Dans MobLand, série noire et élégante signée Ronan Bennett et réalisée par Guy Ritchie pour Paramount+ (à voir sur la plateforme MyCanal), la pègre londonienne n’a plus rien de flamboyant. Ici, le pouvoir se transmet comme une malédiction, et la famille n’est pas un sanctuaire mais une prison. Avec un trio d’acteurs impressionnants, Pierce Brosnan, Helen Mirren et Tom Hardy, la série dissèque, dans une mise en scène tendue et dépouillée, les mécanismes d’un empire criminel en déclin. Une tragédie contemporaine sur l’héritage, la loyauté et la fatigue du pouvoir.

Dans l’univers feutré mais brutal de MobLand, les liens du sang ne sont pas un refuge : ce sont des chaînes. La famille Harrigan règne sur un empire criminel londonien, et ce règne est tout sauf glorieux. On y hérite plus souvent d’un fardeau que d’un trône. Le pouvoir s’y transmet comme une dette : une loyauté empoisonnée, une fidélité qui ronge. Guy Ritchie, que l’on connaît pour ses polars déjantés et nerveux, choisit ici une forme de retenue. Pas de montages frénétiques ni de punchlines à chaque réplique (même si certaines sont fameuses). La mise en scène est tendue, élégante, presque théâtrale. Chaque plan respire la menace contenue. L’action n’éclate que par nécessité, et ce sont souvent les regards, les silences, les gestes avortés qui racontent le plus. La violence, bien présente, n’est pourtant jamais spectaculaire : elle est pesante, systémique, toujours en attente.

Une famille de monstres… ou de survivants

Au centre du récit, trois figures : le patriarche, joué avec une froide autorité par Pierce Brosnan, la matriarche, Helen Mirren, d’une sobriété et d’un cynisme glaçants, et enfin Tom Hardy, dans un rôle tout en tension contenue, celui de l’homme de main fidèle, bourreau et témoin, fils adoptif et exécutant loyal. C’est par lui que passe le trouble moral de la série. Car MobLand ne propose pas une glorification de la mafia, ni même un récit de trahison flamboyante. C’est une tragédie, au sens presque antique, où les personnages sont pris dans un système plus vaste qu’eux, une structure qui broie les corps et les âmes. Personne n’est tout à fait coupable, personne n’est vraiment innocent. Chacun joue son rôle, et cherche, parfois, une échappatoire.

Un monde qui se fissure

Ce qui fascine dans MobLand, ce n’est pas tant l’histoire mafieuse, classique dans ses grandes lignes, que l’effritement du système qu’elle documente. La série n’est pas une montée en puissance : c’est un lent effondrement. Le vieux monde mafieux, fondé sur la terreur, le silence et l’honneur dévoyé, vacille.

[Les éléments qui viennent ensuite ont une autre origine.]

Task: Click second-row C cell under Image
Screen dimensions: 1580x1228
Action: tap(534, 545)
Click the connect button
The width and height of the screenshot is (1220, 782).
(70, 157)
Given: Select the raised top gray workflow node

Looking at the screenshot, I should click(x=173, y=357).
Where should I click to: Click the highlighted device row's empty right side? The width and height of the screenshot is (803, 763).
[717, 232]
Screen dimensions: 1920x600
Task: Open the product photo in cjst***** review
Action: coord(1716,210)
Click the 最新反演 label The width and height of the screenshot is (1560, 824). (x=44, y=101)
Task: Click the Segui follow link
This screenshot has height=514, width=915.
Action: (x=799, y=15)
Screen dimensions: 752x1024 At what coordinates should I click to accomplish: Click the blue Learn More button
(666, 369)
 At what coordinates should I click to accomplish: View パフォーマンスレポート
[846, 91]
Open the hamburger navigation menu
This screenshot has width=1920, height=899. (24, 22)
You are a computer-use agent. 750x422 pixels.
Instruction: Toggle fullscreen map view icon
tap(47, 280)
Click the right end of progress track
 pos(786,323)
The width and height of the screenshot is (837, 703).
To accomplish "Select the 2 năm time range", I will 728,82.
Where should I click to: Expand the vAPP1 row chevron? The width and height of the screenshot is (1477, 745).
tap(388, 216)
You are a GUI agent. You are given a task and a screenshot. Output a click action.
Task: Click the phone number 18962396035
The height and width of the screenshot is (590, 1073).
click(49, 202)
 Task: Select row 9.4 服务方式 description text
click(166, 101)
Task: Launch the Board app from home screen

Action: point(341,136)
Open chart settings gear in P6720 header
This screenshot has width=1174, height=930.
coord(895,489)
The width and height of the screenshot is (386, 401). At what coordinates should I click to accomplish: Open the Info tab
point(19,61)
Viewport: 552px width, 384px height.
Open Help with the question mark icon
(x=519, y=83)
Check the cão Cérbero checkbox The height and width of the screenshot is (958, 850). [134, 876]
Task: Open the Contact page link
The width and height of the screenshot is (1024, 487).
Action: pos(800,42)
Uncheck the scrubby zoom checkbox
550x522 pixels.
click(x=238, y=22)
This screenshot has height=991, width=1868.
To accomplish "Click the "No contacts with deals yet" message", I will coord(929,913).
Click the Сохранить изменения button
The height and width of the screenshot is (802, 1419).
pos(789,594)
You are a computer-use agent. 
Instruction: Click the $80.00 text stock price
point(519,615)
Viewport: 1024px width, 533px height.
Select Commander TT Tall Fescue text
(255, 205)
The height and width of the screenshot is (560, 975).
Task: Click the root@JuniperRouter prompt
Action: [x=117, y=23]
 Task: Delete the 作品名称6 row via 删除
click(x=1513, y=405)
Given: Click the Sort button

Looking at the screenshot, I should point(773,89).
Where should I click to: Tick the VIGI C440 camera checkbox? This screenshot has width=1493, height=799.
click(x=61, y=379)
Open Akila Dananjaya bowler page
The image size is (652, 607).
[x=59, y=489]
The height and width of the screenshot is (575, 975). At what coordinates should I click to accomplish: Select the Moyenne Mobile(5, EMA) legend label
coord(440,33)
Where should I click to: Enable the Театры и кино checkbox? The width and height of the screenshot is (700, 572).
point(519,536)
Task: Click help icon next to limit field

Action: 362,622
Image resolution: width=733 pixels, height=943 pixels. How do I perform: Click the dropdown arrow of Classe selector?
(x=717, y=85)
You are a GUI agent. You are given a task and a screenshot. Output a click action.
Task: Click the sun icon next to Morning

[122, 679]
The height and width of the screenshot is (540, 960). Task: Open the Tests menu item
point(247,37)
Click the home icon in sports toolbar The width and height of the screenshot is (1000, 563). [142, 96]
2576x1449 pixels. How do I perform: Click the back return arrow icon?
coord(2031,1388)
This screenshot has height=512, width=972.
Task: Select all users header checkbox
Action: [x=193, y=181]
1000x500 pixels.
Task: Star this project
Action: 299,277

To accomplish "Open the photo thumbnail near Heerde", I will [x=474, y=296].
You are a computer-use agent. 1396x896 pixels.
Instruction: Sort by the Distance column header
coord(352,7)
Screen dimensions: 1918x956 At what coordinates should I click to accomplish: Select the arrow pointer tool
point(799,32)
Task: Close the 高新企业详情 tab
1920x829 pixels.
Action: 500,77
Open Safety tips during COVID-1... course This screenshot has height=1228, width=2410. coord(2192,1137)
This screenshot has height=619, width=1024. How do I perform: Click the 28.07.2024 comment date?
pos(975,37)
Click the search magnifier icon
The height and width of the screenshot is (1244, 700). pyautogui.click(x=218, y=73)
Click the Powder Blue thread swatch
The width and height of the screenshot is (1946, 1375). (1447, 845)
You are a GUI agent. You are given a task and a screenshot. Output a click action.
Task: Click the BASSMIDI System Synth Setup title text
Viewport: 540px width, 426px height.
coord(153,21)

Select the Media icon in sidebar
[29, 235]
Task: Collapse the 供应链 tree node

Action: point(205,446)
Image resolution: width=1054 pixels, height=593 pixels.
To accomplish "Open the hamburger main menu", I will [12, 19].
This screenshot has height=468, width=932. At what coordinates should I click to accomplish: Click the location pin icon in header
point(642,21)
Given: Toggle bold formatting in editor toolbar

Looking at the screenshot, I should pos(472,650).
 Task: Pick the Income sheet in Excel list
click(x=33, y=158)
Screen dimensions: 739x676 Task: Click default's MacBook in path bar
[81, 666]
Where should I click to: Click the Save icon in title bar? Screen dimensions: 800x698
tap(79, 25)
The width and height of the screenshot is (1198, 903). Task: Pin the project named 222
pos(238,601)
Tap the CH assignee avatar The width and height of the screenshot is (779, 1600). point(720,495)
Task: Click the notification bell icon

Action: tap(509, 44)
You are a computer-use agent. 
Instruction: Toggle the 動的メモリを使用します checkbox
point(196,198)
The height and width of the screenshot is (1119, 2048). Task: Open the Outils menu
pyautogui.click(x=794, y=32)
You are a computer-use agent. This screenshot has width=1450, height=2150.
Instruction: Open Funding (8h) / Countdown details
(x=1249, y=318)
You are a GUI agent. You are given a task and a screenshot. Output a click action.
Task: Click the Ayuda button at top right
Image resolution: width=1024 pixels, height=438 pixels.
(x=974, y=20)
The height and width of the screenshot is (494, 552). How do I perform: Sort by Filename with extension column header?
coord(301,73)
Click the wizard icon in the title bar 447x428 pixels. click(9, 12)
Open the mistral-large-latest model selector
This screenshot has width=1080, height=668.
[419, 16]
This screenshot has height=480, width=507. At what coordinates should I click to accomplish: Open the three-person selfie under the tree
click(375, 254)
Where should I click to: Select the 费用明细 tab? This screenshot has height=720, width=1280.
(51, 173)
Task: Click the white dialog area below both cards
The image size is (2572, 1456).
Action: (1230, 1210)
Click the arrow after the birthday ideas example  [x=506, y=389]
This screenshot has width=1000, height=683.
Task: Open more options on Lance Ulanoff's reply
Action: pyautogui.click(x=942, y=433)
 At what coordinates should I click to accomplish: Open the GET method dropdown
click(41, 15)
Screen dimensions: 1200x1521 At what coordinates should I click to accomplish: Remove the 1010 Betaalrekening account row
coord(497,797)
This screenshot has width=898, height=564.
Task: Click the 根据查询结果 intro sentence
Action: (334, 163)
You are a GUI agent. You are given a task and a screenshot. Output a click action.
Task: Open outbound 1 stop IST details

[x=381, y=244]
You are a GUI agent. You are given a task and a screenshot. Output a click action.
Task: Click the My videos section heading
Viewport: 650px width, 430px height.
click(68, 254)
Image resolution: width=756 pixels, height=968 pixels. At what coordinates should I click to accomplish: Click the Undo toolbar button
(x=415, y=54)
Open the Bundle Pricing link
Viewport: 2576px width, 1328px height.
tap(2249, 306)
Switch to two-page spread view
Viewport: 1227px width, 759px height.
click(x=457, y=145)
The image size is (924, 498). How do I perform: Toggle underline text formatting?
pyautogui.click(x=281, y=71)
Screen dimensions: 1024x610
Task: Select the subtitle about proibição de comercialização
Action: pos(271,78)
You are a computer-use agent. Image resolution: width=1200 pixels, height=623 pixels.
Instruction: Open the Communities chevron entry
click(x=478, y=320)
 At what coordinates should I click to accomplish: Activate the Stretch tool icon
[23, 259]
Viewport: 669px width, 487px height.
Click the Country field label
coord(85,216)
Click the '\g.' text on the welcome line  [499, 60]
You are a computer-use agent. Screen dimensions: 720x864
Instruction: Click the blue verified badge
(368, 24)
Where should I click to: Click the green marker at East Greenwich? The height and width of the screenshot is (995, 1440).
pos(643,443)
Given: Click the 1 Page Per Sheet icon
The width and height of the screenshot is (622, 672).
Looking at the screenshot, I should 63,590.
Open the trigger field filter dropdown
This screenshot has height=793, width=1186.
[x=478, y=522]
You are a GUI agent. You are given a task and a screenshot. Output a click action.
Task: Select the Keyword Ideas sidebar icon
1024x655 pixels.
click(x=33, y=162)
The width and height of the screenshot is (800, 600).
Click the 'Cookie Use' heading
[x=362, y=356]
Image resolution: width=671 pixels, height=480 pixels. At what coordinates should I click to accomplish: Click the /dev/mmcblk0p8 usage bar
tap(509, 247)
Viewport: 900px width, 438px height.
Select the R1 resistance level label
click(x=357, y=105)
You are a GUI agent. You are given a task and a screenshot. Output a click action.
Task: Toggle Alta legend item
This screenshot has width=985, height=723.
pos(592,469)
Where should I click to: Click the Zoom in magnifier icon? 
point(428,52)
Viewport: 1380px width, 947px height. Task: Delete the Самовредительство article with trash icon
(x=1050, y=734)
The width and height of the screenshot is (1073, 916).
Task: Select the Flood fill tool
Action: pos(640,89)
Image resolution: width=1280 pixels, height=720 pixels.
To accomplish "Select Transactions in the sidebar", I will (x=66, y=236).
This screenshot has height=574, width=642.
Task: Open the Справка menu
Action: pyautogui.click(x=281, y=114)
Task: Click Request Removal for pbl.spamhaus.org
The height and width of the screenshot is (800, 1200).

L’héritage est toxique, le pouvoir sans avenir. On est loin du romantisme noir d’un Godfather (Le Parrain). Ici, la famille est un piège dont on cherche à s’évader, sans savoir comment. Les séquences les plus fortes ne sont pas les règlements de compte, mais les instants suspendus : une hésitation, un aveu à moitié prononcé, un regard qui trahit l’épuisement d’une vie à tenir un rôle.

La tragédie du pouvoir sans foi

En creux, MobLand interroge une question universelle : peut-on se libérer d’un héritage que l’on n’a pas choisi ? Peut-on rester fidèle à une famille sans trahir sa conscience ? Et que reste-t-il d’un empire quand ceux qui le portent cessent d’y croire ? La série ne propose pas de salut facile. Il n’y a ni confession, ni pardon, ni réconciliation spectaculaire. Mais il y a ce trouble persistant, ce vertige intérieur qui habite certains personnages, comme un possible sursaut. Cela suffit à faire de MobLand bien plus qu’un polar stylisé. C’est un drame sur l’usure des masques, sur les loyautés qui tuent, et sur cette tentation fragile qu’on appelle liberté.